QUINTO.- La sentencia impugnada, además de expresar las razones por las que entiende que el derecho fundamental a la presunción de inocencia no ha sido enervado, estima que los hechos declarados probados carecen de relevancia penal, siendo expresión y reflejo de una situación de conflicto familiar en la que si bien se produjeron unas lesiones en el brazo izquierdo como consecuencia de la mordedura de la madre a la hija, ello tuvo lugar en un contexto o circunstancias en el que se desnaturaliza la relevancia penal. Ponderando, con criterio que se comparte en esta alzada, que la madre actuó movida por la preocupación que le producía la conducta y actitud de su hija Violeta , a quien le recriminó que la sustrajese dinero, que faltara a las clases del instituto y que consumiera sustancias estupefacientes y alcohol. Esto es, ejercitaba su derecho de corrección a su hija y preocupada por la evolución de la misma, quien el 27-5-09 tuvo un intento autolítico con ingesta de benzodiazepinas (folios 15 y ss.). Ello origina una discusión y el intento de la niña de marcharse de la casa, lo que le es impedido por la madre, en cuyo momento Violeta esgrime unas tijeras frente a su madre, quien reacciona instintivamente con un mordisco en el brazo de su hija, consiguiendo soltara tales tijeras.

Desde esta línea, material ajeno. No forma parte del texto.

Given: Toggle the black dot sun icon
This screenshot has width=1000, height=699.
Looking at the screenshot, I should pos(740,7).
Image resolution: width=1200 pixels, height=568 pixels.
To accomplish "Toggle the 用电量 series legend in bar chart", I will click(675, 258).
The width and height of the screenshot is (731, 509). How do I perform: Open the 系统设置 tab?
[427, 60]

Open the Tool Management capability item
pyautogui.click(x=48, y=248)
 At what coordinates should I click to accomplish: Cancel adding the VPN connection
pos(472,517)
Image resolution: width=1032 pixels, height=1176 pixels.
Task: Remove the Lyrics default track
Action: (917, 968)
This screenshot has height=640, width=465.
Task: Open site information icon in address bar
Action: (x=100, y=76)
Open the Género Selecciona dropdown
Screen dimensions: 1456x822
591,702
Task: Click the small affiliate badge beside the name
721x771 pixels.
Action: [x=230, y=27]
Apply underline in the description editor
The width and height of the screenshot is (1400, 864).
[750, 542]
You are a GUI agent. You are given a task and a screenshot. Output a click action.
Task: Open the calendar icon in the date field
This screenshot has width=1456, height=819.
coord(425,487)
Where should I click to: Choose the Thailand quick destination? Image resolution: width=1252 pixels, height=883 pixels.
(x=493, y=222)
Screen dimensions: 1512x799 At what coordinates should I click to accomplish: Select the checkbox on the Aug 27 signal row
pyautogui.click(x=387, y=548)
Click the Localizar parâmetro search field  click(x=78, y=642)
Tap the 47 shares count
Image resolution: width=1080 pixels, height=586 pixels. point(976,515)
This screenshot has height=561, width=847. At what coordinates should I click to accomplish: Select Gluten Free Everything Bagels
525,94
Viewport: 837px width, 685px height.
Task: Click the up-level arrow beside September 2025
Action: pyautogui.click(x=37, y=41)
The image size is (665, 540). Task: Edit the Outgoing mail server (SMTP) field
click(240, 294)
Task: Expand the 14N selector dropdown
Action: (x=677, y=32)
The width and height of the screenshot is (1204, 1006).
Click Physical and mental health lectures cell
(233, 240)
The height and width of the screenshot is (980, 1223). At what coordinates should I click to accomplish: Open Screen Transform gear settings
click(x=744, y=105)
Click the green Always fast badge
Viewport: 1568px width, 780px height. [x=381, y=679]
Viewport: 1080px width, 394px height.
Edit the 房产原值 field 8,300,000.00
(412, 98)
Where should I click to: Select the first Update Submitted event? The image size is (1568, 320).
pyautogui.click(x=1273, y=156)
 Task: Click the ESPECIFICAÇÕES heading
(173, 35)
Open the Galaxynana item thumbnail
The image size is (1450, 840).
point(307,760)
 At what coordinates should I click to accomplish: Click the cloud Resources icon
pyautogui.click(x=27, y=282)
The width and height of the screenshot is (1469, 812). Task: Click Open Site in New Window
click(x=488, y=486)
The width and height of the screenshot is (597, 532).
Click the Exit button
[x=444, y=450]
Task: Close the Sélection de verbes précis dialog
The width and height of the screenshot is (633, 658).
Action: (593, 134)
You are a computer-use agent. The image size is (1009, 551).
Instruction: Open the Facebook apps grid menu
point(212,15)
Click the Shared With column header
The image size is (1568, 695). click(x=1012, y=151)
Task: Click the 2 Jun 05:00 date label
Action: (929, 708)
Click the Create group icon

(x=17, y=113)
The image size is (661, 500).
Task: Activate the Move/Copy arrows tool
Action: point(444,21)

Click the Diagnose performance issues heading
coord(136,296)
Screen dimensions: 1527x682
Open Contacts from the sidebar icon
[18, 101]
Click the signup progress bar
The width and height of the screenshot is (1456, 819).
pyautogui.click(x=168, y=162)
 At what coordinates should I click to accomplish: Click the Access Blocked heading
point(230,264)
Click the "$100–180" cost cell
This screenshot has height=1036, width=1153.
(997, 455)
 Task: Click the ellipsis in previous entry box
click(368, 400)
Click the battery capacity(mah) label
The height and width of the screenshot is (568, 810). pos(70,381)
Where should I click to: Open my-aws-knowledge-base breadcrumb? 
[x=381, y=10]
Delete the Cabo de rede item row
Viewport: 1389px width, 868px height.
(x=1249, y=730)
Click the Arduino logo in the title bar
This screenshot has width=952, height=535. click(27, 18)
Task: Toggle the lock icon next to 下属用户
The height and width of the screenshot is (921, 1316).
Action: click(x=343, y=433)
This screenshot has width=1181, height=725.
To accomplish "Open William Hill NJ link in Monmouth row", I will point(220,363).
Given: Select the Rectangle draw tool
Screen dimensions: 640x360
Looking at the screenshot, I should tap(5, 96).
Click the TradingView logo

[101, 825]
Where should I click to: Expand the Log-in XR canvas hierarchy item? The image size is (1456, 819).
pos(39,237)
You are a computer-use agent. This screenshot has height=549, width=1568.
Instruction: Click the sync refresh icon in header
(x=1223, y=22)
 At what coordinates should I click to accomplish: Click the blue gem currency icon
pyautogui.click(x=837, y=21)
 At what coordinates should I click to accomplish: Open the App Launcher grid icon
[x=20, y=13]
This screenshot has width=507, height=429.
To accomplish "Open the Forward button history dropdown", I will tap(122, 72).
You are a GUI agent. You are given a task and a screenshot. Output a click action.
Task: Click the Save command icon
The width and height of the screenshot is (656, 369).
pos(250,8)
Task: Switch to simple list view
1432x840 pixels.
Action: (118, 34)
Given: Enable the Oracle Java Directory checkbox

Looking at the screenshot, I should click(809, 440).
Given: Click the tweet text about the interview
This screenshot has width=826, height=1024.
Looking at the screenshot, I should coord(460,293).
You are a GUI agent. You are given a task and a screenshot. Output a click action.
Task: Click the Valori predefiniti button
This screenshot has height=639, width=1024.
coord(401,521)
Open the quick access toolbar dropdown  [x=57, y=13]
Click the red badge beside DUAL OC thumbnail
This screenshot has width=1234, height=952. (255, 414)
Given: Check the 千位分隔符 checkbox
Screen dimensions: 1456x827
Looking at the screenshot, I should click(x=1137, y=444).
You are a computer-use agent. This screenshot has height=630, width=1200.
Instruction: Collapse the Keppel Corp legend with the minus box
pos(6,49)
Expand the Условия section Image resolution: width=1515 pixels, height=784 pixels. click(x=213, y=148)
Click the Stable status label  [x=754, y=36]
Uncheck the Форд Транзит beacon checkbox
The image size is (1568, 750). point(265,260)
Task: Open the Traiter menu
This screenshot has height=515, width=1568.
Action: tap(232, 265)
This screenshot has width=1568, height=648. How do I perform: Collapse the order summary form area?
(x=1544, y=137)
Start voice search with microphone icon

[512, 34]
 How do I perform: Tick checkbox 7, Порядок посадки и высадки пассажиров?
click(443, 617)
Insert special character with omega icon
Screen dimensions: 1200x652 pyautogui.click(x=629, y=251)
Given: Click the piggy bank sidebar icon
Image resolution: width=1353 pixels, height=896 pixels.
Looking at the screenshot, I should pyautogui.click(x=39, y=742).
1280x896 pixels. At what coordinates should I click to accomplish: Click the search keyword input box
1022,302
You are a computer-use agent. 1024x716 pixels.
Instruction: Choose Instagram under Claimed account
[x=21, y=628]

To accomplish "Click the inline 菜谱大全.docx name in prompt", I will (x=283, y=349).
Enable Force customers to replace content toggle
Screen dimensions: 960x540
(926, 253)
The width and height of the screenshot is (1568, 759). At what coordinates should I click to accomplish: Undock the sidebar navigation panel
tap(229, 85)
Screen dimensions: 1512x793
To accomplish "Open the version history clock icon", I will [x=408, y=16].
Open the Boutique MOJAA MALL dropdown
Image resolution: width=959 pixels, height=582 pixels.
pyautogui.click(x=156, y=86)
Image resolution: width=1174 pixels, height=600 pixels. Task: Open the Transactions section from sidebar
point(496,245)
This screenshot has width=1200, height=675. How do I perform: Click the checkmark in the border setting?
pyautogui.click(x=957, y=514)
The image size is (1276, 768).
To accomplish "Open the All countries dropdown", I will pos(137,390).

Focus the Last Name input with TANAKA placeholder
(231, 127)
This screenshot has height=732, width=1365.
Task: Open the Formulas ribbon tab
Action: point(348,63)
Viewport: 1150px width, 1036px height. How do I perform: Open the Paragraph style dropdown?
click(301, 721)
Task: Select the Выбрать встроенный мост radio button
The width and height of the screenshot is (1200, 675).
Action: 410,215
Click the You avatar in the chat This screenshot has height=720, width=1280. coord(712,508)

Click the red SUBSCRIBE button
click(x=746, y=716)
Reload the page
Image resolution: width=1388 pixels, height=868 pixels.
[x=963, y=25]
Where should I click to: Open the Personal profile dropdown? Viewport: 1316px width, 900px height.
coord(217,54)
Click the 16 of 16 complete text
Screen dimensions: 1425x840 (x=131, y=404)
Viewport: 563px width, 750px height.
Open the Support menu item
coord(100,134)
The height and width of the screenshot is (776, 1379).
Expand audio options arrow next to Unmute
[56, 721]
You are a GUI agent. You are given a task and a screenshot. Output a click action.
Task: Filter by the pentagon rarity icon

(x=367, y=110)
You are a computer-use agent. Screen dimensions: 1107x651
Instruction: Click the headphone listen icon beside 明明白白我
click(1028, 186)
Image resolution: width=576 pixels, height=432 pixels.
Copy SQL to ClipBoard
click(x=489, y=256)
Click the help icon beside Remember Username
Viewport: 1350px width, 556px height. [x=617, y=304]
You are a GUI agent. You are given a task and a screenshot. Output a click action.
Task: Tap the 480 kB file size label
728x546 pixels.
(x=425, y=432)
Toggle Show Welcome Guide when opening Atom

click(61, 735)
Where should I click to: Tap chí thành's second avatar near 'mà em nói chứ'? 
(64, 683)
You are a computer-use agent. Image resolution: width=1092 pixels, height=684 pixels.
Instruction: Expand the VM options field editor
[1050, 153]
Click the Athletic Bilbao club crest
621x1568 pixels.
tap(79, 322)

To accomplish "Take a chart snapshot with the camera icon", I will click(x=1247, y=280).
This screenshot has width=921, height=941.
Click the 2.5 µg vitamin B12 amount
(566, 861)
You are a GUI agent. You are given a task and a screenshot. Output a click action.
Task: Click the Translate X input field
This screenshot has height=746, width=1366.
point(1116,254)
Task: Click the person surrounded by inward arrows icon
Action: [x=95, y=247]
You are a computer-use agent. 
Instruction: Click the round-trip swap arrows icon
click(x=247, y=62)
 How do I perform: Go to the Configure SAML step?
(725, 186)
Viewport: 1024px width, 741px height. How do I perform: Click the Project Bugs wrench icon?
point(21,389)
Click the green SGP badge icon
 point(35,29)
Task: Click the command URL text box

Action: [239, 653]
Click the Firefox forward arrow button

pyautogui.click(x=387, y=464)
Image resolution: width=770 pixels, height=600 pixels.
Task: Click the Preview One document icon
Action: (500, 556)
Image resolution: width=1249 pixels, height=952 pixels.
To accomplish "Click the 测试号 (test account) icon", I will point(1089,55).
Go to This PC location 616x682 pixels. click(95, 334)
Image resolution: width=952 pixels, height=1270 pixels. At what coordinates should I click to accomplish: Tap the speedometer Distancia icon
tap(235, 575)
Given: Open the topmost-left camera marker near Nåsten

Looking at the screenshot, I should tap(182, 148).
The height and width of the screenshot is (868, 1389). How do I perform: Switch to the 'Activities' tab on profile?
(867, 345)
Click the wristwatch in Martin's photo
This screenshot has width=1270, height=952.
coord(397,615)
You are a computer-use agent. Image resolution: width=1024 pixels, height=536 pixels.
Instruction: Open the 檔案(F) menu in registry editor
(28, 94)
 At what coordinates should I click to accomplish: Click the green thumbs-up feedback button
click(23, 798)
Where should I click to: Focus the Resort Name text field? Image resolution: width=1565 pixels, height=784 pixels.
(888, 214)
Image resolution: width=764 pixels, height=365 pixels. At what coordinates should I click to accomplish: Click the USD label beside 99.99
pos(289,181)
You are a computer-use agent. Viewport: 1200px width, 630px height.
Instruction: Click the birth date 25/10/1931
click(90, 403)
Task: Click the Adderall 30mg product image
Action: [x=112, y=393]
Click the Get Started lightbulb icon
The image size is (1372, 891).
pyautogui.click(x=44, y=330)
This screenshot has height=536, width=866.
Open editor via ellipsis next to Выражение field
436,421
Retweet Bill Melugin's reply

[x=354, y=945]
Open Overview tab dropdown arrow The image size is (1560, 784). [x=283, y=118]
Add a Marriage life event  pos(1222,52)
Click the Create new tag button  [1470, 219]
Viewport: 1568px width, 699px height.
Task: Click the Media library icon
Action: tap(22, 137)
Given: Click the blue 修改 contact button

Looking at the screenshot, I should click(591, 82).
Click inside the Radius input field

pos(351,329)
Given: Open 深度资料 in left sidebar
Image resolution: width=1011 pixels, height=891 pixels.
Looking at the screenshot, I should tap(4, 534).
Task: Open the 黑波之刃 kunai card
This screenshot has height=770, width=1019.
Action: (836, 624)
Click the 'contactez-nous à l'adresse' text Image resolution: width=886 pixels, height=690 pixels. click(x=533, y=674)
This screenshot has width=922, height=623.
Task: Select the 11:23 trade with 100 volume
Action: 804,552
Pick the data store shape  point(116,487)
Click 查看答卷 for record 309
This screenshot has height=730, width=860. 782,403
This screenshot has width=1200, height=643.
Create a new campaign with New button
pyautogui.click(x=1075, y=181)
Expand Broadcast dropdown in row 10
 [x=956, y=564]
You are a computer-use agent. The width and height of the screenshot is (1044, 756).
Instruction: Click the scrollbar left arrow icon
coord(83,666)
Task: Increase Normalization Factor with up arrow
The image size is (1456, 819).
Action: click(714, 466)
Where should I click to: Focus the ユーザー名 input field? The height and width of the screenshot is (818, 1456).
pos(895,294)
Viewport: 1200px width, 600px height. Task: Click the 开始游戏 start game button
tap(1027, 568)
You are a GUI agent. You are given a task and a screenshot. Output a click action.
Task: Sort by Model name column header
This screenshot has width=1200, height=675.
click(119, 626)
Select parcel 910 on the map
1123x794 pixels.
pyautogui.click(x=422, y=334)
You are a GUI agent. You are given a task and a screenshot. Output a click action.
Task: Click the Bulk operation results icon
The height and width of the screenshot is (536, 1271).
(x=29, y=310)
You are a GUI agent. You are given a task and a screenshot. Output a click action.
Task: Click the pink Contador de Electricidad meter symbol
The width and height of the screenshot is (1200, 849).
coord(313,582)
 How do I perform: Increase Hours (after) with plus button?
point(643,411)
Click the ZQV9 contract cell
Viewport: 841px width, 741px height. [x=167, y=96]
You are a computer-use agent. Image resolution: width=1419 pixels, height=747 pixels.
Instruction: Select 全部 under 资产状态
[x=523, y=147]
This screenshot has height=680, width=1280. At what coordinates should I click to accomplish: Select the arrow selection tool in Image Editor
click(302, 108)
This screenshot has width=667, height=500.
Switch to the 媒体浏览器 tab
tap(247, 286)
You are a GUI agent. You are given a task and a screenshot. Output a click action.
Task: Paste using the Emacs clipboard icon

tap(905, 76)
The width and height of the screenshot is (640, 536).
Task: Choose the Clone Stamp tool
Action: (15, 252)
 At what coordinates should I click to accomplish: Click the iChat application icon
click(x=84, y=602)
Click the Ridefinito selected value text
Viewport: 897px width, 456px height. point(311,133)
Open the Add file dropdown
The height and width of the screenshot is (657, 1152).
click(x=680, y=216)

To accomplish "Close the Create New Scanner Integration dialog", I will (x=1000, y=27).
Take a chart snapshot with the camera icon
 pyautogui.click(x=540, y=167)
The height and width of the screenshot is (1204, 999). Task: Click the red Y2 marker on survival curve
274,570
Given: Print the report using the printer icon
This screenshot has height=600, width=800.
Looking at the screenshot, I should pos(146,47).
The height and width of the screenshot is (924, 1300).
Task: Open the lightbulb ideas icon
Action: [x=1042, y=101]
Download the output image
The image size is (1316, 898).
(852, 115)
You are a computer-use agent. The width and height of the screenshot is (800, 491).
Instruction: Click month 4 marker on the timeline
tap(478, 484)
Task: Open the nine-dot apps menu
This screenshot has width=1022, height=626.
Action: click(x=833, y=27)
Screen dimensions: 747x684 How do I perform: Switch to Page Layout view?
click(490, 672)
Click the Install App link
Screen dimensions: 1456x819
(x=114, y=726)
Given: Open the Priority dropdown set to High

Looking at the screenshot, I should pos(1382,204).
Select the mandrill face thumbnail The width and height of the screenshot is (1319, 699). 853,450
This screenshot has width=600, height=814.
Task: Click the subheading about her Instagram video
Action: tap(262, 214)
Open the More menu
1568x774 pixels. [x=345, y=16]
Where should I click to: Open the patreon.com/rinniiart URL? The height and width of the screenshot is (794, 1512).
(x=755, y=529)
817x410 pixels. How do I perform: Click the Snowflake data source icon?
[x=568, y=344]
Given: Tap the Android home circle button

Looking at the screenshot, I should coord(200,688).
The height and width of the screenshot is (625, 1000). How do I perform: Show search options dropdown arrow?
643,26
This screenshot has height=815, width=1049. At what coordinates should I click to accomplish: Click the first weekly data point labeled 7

Hay, pues, una situación de conflicto familiar en la que se mezclan conductas relativas al ejercicio del derecho de corrección con otras instintivas y defensivas, en cuyas circunstancias se ha de valorar el principio de intervención mínima del Derecho Penal y dar preferencia al cauce ordinario de solución de conflictos de tal clase.
SEXTO.- Por lo expresado, procede desestimar la apelación y confirmar la sentencia impugnada. Declarando de oficio las costas de esta alzada al no apreciarse temeridad o mala fe.
Vistos los artículos de pertinente aplicación del Código Penal y de la Ley de Enjuiciamiento Criminal.
Fallo
FALLAMOS que, desestimando el recurso de apelación planteado por el procurador don Francisco Fernández Rosa, en representación de Violeta , debemos CONFIRMAR Y CONFIRMAMOS la sentencia dictada por el Juzgado de lo Penal 29 de Madrid, con fecha 20-8-09 , en su Juicio Rápido 431/09.
Se declaran de oficio las costas de esta alzada.
Contra esta sentencia no cabe recurso.
Notifíquese esta resolución al procurador recurrente así como al Ministerio Fiscal. Devolviendo las actuaciones al citado Juzgado con testimonio de aquella para su conocimiento y efectos oportunos.
Devuélvanse los autos originales al Juzgado de donde proceden, con testimonio de esta Sentencia para su cumplimiento y ejecución.
Así por esta nuestra sentencia, de la que se unirá certificación al Rollo, la pronunciamos, mandamos y firmamos.
PUBLICACIÓN.- Leída y publicada fue la anterior sentencia por el Iltmo. Sr. Magistrado Ponente, estando celebrando Audiencia Pública. Doy fe.